Robbie Doyle had already raced on some famous boats — including Courageous in the 1977 America’s Cup — when he opened the first Doyle loft on Front Street in his native Marblehead in 1982. The business eventually outgrew the space, though, and in 2007 Doyle Sailmakers moved into the 31,000-square-foot facility in Salem.
Despite the sail loft’s location, the mood fits what you might call a traditional image, with pictures of famous racing boats on the walls and people walking around in shorts and flip-flops. Tyler Doyle and Schneider, 28, also live in Marblehead, and all three men have boats of their own.
As casual as they seem, though, they’re not sketching these designs on the back of a dock-bar napkin. The industry was already making sails from Kevlar when Robbie Doyle founded the company, and today it uses a vast amount of computing power to design sails that are strong, light, and deliver the maximum possible propulsion. Upwind sails in particular are webbed with fibers that follow carefully designed “load paths,” and meet in bunches at stress points like corners and tack rings.
Designing them involves a field called computational fluid dynamics, which Tyler Doyle studied as a graduate student at Stanford, where he earned bachelor’s and master’s degrees in mechanical engineering. “We model the way the water goes across the hull and the wind goes across the sail,” he said.
They design the simulations, then have them run in Russia, where computer time is relatively cheap. Traditional simulations involve using models in wind tunnels and tow tanks. The computer approach may or may not be less expensive, depending on the specific task, but it renders a vast amount of information, literally trillions of data points, Tyler said. And swapping out, say, one keel shape for another to run the simulation again can be a matter of a few keystrokes.
When he pulls up an example on the dual monitors at his work space, a blank sailboat moves through a shimmering sea of colored points that grows more complex as he magnifies the image.
Out on the floor, the job is less virtual and more real.
“It’s a big sail,” production worker David Hopkins said with a wry laugh. “The size of the building is directly proportional to the ease of moving the sail around. But this building is a little older, it has the posts, and we have to negotiate those.”
The sails aren’t heavy if they’re handled the right way, especially in sections, said Hopkins, 55, a 25-year Doyle employee.

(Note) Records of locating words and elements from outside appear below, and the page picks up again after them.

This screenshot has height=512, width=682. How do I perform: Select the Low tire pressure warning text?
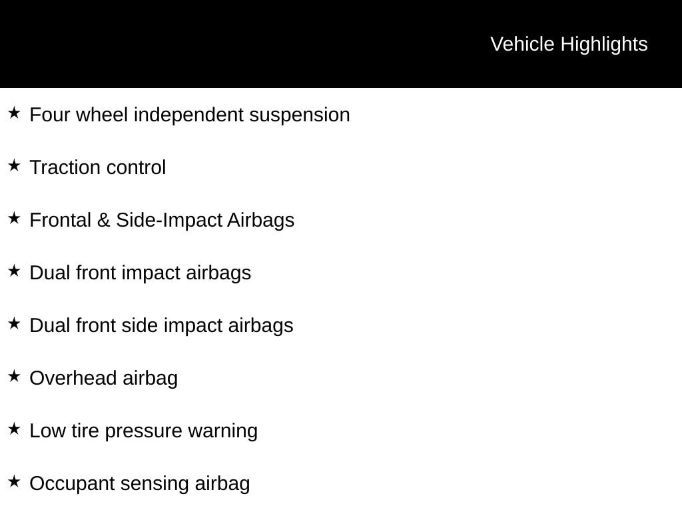click(144, 431)
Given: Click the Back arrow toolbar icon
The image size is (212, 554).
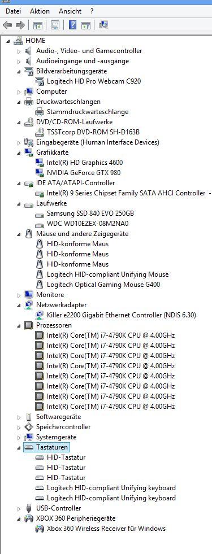Looking at the screenshot, I should click(x=7, y=25).
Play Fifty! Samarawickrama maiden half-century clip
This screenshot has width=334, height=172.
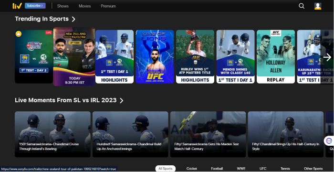click(x=208, y=134)
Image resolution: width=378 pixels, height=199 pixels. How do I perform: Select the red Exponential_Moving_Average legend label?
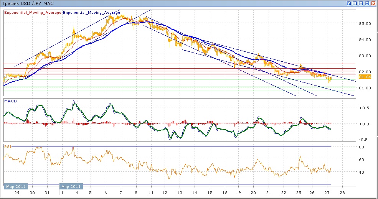[x=33, y=13]
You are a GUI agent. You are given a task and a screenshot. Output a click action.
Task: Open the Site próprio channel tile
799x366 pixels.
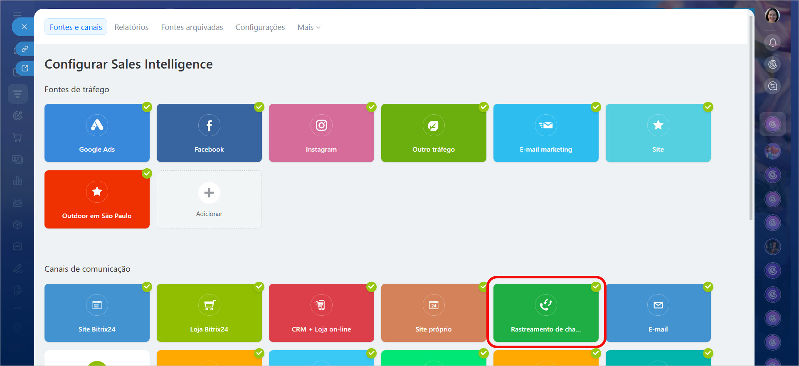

The toughest part of the job? “You can be working on anything, even a tiny sail, and you’re on your knees,” he said. “A lot of the young guys, they don’t think about it, they bounce around like rubber. And then, after a while, you don’t bounce. And you have to find some nice knee pads.”
The company has 48 employees in Salem, including five full-time engineers. There are 60 more in its loft in New Zealand, and dozens more around the world, with a total of 80 locations when including retail sites, Schneider said.
Tyler is president of Doyle’s computational fluid dynamics subsidiary, which has also been hired to design blimps and wind turbines using the same types of computer simulations, he said.
For all the technology involved, the big jobs can also be gambles. Doyle staff might work for months — even a couple of years, in the case of superyachts like the P3, the Maltese Falcon, and the Mirabella V — preparing a detailed bid before the company wins a job. “And you don’t win them all,” Robbie Doyle noted.
He was on the phone from Nantucket, where he’d been competing in a charity regatta while Tyler Doyle and Schneider showed a reporter around the loft.
“You definitely saw the real brains of the operation,” the elder Doyle said. “It’s exciting, because the way we started the company was being sort of high-tech sailmakers, and it’s fortunate for me to have my son come in and add literally a new generation of that.
“It wasn’t planned this way, but I’m more on the water now, proving the product, and those guys are back in the loft creating it.”
Given their ages, he added with a chuckle, “you’d think it would be the other way around.”